Benefits of ArjunaArjuna can be used in the following health conditions:
Note: This herb should be used ONLY under the guidance of a physician if you have cardiovascular disease. This includes hypertension, coronary artery disease and hyperlipidemia (high cholesterol). There have been questions as to whether or not this is one of the high blood pressure herbs. At this point, there really have not been any studies showing benefit in relation to hypertension.
1.Antioxidant and hypocholesterolaemic effects of Terminalia a. tree-bark powder: a randomised placebo-controlled trial. J Assoc Physicians India. 2001.
The purpose of this study from India was to evaluate the powdered herb's effectiveness as an anti-oxidant and effects on cholesterol. It was then compared to Vitamin E which has well published results demonstrating anti-oxidant effectiveness. The tree bark powder was found to have significant antioxidant power comparable to Vitamin E. The cholesterol lowering effects were also quite good in this randomized controlled study.
2. Inhibitory effects of Terminalia a. on platelet activation in vitro in healthy subjects and patients with coronary artery disease. Platelets. 2009; Malik N, Dhawan V, Bahl A, Kaul D. Department of Experimental Medicine & Biotechnology, Chandigarh, India.

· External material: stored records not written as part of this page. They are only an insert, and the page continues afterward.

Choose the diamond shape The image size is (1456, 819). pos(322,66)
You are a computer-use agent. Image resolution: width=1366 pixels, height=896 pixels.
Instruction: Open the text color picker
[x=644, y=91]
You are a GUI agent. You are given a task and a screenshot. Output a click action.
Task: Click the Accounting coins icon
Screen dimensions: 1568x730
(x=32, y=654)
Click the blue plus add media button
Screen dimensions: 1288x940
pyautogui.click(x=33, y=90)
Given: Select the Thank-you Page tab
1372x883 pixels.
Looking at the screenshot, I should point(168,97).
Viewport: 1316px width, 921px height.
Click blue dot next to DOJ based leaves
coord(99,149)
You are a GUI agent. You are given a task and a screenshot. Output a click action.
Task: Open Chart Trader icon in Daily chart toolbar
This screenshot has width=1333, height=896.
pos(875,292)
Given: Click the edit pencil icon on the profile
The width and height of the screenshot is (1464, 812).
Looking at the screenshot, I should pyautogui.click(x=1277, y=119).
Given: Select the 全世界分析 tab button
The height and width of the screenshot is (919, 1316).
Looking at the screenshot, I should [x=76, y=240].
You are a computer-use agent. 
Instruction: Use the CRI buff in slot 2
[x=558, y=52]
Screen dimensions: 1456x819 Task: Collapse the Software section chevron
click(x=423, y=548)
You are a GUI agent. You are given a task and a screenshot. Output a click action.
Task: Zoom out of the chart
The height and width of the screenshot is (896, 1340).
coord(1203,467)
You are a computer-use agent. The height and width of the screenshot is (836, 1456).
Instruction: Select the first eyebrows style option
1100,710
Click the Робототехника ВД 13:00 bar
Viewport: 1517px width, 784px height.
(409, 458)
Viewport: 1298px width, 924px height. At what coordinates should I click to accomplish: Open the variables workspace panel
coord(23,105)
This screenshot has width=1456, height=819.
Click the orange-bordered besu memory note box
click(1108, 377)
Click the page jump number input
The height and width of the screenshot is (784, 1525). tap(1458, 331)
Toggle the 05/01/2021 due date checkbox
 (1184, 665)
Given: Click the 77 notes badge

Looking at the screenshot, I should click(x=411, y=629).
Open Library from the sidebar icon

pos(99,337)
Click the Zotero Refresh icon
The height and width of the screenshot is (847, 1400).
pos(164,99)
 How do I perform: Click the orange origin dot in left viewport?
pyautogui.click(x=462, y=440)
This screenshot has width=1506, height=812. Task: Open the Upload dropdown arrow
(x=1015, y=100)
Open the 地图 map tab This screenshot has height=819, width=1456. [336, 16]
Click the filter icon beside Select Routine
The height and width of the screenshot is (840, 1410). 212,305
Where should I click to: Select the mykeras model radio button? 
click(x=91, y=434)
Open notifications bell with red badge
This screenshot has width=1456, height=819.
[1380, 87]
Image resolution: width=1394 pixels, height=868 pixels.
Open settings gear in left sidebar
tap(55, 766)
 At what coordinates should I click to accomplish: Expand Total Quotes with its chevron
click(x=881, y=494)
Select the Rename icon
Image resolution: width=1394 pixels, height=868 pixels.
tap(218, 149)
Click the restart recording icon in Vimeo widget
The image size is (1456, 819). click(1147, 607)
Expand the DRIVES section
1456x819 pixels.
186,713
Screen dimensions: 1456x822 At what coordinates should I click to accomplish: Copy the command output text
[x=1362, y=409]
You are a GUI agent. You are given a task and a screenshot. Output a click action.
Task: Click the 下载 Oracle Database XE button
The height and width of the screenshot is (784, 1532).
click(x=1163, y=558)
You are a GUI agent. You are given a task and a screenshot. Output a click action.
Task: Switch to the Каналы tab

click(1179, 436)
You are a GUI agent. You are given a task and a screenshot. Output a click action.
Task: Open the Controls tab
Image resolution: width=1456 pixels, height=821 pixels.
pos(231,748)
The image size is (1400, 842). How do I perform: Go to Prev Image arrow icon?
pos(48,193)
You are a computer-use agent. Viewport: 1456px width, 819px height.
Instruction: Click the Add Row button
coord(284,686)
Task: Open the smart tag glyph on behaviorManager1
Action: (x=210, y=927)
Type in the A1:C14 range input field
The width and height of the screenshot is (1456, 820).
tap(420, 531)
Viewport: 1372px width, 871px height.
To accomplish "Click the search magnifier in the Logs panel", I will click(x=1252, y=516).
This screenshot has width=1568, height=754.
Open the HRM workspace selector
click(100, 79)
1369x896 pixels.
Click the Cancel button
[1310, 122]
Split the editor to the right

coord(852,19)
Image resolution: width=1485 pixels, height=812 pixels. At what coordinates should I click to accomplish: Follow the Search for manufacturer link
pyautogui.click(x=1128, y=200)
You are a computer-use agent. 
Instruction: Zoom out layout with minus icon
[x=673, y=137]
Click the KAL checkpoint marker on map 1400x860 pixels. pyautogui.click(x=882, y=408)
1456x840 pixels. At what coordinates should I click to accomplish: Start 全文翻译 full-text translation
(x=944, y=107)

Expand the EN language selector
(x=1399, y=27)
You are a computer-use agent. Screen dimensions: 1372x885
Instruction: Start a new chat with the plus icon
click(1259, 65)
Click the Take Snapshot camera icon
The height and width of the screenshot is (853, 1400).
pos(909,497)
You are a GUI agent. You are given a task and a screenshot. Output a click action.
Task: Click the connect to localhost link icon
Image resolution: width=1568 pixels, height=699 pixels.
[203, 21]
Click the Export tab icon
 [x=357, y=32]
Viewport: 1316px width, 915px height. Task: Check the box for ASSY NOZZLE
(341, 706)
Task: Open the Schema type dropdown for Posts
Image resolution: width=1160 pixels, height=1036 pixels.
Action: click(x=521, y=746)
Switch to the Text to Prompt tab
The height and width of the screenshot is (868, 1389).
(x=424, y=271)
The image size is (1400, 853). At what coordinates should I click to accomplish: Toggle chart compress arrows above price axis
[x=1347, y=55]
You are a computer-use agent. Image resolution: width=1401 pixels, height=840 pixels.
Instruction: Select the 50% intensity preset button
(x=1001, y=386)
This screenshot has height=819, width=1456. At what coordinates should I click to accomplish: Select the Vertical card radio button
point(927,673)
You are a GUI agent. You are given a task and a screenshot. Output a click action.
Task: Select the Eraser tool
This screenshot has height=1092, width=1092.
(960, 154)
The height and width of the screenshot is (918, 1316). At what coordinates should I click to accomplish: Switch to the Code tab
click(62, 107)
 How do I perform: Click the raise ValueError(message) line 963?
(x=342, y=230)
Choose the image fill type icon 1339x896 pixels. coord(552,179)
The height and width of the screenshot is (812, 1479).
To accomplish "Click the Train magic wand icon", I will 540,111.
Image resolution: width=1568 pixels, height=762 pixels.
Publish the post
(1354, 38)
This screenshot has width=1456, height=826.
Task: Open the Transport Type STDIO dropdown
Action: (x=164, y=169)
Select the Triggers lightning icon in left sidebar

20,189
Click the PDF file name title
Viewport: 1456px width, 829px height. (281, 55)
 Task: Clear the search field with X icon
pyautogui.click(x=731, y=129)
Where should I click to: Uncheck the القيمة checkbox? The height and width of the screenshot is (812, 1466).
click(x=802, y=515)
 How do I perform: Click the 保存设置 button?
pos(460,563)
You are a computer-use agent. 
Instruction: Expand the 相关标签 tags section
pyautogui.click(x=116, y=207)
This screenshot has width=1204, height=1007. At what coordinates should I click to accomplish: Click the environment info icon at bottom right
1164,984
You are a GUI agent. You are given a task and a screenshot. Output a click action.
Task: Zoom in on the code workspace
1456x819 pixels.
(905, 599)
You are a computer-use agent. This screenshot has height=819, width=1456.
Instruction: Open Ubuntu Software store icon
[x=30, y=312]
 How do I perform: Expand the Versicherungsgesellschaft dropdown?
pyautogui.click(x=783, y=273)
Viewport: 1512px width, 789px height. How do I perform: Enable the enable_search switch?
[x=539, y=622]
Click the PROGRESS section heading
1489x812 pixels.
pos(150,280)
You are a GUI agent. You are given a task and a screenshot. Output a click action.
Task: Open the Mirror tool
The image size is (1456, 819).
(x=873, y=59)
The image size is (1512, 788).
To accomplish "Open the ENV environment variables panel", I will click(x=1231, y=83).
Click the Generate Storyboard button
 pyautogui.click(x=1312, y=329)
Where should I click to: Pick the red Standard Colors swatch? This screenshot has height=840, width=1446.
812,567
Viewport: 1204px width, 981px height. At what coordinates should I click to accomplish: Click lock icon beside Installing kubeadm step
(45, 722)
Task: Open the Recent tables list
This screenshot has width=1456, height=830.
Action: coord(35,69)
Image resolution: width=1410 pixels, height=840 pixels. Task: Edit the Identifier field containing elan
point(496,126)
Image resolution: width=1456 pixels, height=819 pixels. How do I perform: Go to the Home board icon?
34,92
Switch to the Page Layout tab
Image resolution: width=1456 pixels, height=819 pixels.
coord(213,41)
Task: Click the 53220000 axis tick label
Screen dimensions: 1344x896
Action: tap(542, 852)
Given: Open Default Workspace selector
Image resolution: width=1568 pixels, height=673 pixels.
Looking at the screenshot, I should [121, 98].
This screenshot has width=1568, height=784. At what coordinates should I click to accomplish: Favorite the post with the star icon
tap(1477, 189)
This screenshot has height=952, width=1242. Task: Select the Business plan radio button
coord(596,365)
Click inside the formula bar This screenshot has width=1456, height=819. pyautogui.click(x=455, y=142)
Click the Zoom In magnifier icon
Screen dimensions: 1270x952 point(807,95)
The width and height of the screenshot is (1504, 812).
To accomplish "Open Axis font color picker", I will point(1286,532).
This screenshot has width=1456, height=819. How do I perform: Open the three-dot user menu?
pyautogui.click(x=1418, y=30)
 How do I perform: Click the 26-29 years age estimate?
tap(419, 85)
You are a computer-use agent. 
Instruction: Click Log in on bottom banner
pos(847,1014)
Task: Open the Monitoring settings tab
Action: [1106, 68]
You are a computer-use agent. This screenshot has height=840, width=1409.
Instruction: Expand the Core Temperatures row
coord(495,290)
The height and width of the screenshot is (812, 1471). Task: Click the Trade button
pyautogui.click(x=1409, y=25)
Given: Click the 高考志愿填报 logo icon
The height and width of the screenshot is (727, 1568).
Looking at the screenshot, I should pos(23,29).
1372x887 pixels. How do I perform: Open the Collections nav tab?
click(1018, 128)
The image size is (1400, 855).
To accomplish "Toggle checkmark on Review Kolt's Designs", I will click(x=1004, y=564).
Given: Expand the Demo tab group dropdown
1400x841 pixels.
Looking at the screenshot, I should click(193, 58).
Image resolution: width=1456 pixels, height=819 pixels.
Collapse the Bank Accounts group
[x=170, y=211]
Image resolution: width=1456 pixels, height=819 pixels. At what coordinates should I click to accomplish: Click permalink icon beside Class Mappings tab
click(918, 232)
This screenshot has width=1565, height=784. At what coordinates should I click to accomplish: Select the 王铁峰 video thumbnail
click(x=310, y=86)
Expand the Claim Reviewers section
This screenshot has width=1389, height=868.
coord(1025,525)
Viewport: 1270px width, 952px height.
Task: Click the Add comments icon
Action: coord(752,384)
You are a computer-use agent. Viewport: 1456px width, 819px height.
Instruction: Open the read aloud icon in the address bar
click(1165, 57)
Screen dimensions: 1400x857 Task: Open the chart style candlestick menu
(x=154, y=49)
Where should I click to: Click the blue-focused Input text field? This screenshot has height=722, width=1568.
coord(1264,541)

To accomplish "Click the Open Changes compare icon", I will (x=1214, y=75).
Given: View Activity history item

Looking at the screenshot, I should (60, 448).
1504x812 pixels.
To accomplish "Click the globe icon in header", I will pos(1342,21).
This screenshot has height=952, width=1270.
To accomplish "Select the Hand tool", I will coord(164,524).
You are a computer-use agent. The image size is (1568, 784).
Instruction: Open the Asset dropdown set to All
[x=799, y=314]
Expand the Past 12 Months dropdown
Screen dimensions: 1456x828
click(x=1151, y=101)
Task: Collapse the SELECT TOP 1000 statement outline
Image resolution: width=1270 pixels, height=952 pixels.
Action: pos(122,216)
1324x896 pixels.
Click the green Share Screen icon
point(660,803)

This particular study looked at platelet function. Substances that inhibit platelet function result in thinning of the blood. Aspirin is a good example. In this study 20 patients with proven coronary artery disease were compared against 20 patients in the control group. Extract of the tree bark was given to each group and demonstrated the ability to inhibit platelet function in both groups. The results mean the risk of blood clots (thrombus) may be reduced. What this study does not show is a comparason to known blood thinners such as aspirin or Plavix.